His mother straightened and picked up her fork again, digging into her salad. “She’s trying to protect you.” The word “dumbass” was implied.

“It occurred to me.” He forced a tomato between semi-clenched teeth. “I don’t exactly like the notion.”

“No man would. Any idea what she could be afraid of?”

“Not really.” He’d had some wild theories, but dismissed them as being farfetched. The stuff of television dramas. But now here was his mother, hinting, nudging him as if she knew there was something to figure out. It was fact that Zoe had started acting strange the night she got “sick.”
Something
had happened. Something she hadn’t trusted him with. Why? And why would she tell his mother?

“Do you still love her?” his mother asked.

He didn’t even have to think about it. “Of course.”

“Are there circumstances under which you wouldn’t want to be with her?”

“Probably.” He shrugged at his mother’s glare. “I’m a lawyer, Mom.
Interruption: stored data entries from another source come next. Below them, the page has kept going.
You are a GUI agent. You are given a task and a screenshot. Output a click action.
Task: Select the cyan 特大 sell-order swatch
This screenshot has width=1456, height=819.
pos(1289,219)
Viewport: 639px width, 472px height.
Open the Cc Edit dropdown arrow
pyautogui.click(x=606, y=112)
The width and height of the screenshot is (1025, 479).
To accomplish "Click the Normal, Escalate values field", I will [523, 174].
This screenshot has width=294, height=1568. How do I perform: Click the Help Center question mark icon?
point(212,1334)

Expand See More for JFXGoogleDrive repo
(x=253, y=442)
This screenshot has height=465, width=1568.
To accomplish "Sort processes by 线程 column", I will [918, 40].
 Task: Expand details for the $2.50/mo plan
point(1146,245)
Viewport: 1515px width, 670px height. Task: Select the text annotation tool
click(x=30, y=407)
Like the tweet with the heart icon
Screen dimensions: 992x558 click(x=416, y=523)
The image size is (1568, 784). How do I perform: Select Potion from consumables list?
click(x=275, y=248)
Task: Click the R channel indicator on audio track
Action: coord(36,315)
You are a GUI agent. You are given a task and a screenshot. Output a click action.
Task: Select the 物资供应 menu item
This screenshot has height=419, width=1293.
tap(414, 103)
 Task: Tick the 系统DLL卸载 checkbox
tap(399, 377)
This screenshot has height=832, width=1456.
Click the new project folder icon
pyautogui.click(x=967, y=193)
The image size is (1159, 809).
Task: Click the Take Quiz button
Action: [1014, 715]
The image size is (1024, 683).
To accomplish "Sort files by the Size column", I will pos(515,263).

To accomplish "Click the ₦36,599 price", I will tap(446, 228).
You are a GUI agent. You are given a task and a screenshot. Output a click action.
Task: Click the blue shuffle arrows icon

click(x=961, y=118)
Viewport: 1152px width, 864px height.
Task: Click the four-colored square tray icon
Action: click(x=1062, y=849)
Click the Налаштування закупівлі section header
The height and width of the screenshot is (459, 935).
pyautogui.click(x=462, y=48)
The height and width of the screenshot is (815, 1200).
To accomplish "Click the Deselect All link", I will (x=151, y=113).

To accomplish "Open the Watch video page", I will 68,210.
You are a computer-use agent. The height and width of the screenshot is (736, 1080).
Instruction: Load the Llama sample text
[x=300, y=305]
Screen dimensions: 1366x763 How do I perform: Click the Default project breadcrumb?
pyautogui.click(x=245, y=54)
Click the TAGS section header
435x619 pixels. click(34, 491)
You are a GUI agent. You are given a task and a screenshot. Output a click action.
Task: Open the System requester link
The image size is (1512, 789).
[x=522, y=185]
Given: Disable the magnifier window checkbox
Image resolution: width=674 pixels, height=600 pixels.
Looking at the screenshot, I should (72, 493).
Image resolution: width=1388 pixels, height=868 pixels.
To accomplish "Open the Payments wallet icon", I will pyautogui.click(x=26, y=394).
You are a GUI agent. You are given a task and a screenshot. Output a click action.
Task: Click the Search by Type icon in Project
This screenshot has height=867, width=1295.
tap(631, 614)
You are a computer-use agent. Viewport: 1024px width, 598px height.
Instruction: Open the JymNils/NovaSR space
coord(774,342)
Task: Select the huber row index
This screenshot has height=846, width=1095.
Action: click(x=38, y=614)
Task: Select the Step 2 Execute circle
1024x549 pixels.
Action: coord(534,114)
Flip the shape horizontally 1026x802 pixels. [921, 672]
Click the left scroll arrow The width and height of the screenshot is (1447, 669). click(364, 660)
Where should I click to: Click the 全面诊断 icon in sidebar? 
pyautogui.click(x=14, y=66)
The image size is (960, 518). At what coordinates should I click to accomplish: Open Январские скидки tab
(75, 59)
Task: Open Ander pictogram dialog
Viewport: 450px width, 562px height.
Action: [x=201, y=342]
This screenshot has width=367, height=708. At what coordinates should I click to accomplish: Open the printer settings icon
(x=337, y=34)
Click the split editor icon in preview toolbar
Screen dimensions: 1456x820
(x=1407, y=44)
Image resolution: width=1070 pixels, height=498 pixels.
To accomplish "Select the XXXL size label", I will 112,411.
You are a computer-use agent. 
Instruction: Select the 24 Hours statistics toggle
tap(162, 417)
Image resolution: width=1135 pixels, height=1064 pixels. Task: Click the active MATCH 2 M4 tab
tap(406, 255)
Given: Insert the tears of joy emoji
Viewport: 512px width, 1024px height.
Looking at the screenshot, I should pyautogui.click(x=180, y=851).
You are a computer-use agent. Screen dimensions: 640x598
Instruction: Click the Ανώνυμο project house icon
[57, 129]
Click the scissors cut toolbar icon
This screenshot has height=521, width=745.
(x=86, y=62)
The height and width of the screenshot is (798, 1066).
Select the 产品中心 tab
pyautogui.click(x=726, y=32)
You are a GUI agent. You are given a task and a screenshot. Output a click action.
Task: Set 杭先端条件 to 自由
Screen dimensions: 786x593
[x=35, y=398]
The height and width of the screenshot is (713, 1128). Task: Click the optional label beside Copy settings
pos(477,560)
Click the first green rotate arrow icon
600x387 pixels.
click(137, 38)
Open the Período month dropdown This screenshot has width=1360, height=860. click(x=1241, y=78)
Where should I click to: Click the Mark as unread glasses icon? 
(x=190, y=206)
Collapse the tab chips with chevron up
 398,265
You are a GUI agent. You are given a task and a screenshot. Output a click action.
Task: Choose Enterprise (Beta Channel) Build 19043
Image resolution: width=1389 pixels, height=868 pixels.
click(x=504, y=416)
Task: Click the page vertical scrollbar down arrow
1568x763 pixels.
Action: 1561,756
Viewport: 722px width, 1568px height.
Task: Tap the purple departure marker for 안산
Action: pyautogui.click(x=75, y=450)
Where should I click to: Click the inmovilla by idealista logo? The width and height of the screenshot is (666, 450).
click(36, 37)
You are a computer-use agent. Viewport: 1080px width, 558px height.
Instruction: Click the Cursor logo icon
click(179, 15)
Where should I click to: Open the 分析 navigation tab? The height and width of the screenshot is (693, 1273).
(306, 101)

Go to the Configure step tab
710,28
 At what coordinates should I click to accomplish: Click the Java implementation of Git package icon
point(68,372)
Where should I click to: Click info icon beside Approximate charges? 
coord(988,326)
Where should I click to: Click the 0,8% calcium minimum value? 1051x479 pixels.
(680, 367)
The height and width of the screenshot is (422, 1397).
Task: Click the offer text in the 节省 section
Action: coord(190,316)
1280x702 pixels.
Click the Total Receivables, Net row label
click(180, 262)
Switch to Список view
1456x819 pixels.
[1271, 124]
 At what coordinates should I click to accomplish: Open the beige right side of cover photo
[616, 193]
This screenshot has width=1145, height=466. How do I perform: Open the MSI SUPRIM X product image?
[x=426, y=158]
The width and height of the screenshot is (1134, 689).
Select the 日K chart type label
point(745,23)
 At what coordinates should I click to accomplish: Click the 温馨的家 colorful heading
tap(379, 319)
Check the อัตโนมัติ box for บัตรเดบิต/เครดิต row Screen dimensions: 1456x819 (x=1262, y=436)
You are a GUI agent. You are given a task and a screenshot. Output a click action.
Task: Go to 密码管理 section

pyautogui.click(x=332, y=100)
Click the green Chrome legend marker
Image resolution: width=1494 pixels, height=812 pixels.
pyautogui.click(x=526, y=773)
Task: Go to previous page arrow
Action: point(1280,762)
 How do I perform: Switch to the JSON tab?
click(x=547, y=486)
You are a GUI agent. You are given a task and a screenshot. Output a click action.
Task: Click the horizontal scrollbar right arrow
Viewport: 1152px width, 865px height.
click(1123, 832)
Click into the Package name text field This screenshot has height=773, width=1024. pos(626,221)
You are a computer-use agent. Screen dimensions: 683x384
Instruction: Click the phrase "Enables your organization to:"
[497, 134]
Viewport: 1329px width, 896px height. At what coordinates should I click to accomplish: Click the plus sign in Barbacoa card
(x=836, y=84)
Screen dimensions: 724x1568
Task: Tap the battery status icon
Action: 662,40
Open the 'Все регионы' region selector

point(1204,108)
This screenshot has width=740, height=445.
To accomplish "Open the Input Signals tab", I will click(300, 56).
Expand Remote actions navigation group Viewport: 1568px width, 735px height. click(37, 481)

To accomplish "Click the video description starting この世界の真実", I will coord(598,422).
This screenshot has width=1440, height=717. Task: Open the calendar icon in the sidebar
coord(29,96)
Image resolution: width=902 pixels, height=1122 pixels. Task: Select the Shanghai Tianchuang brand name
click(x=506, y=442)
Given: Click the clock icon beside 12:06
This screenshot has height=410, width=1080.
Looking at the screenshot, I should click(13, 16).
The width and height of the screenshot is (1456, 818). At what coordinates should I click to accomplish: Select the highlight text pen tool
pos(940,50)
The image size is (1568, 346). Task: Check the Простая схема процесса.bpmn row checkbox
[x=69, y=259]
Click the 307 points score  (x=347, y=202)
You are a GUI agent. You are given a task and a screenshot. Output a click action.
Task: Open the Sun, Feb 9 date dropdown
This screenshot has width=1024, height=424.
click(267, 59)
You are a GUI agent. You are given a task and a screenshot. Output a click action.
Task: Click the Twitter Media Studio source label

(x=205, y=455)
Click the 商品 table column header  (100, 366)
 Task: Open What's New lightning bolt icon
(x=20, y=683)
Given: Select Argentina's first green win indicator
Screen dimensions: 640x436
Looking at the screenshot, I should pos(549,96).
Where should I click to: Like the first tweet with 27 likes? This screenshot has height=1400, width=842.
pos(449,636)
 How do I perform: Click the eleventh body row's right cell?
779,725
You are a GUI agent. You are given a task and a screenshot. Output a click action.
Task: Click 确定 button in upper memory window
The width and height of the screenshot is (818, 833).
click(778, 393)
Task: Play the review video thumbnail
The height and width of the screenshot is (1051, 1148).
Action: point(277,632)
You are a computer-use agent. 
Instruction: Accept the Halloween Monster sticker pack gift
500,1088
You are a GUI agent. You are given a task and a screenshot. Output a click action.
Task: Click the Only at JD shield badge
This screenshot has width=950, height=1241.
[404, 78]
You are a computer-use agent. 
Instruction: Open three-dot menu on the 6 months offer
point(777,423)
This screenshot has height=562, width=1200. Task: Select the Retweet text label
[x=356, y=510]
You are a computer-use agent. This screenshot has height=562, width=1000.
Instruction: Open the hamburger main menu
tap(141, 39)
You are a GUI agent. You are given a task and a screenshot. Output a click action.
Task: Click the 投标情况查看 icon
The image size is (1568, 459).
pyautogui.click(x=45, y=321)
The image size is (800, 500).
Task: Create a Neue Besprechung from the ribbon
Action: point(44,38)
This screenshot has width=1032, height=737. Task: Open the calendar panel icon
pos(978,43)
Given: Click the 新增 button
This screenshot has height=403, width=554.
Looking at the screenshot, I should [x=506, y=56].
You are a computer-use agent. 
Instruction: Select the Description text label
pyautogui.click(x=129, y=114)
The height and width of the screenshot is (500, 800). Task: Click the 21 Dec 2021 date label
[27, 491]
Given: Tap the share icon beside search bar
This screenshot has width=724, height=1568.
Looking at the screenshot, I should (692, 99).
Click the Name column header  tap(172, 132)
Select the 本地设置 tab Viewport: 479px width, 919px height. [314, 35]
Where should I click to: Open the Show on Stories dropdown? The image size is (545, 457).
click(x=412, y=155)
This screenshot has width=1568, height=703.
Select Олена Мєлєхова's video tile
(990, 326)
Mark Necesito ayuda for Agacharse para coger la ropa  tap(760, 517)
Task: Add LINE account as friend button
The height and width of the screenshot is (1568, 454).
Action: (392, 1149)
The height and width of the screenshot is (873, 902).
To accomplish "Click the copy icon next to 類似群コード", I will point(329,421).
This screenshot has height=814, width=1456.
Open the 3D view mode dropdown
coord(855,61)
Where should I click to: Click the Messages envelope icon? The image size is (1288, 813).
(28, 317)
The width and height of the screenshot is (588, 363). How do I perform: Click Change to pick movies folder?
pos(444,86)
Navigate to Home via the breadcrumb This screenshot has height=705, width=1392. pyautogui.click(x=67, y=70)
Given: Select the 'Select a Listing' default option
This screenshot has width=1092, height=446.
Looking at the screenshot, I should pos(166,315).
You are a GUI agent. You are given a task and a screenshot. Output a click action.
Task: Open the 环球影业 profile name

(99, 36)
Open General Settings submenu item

There are always circumstances. But, no, there’s nothing I can think of that would make me want her to stay away.” He gave her his best courtroom glare and question-that’s-really-a-demand. “What do you know.”

She shook her head and stuffed lettuce into her mouth.

He gripped her wrist. “Mom. Please. If she told you something, you have to tell me.”

With a gentle flick, she pulled free and dabbed at her mouth with her napkin. “She just wants us all to be safe. I promised her I wouldn’t divulge her secrets to anyone.” She took a deep breath and squared her shoulders. “Honestly, at first, I thought it was best to let her go. If she’s gotten involved in something that suggests people close to her take security precautions, then perhaps we’re all better off staying away.”

He stared at her, heart hammering, adrenaline flooding him with nowhere to go. “What are you talking about?”

“I’m talking about things you two have to work out between yourselves. I thought it best for you to let her go and work things out later, when she’s ready. But after speaking with you…” She shook her head, lips pursed. “I changed my mind.”

“So tell me.”

“No. That’s still up to her. And I don’t have details, anyway. It would be tantamount to gossip.” She rested her hand on his shoulder and leaned closer. “Think about this carefully, Kellen. Pursuing this, pursuing her, could lead you to worse pain than you’re feeling now.”

“Not possible,” he shot back.

“Then you know what you have to do.”

He nodded sharply, all the agitation setting into a steady hum of intention. “Yeah.”

Except even though he did, he really didn’t.

* * *

Grant saw her before she’d even approached his shack. She rode down the worn asphalt road on a battered rental mountain bike, her blonde hair pulled tightly back but bursting out behind its holder in a bushy fluff. When she got close enough, he saw she was wearing cargo shorts and a plain t-shirt with a pair of sneakers. Her legs almost glowed in the sun, they were so white, and her arms were only slightly tanned. All in all, not the picture he’d have expected to see, given the things he’d been reading about her. Charity balls, a million-dollar company, and engagement to a corporate lawyer had him expecting a shiny convertible and designer clothes.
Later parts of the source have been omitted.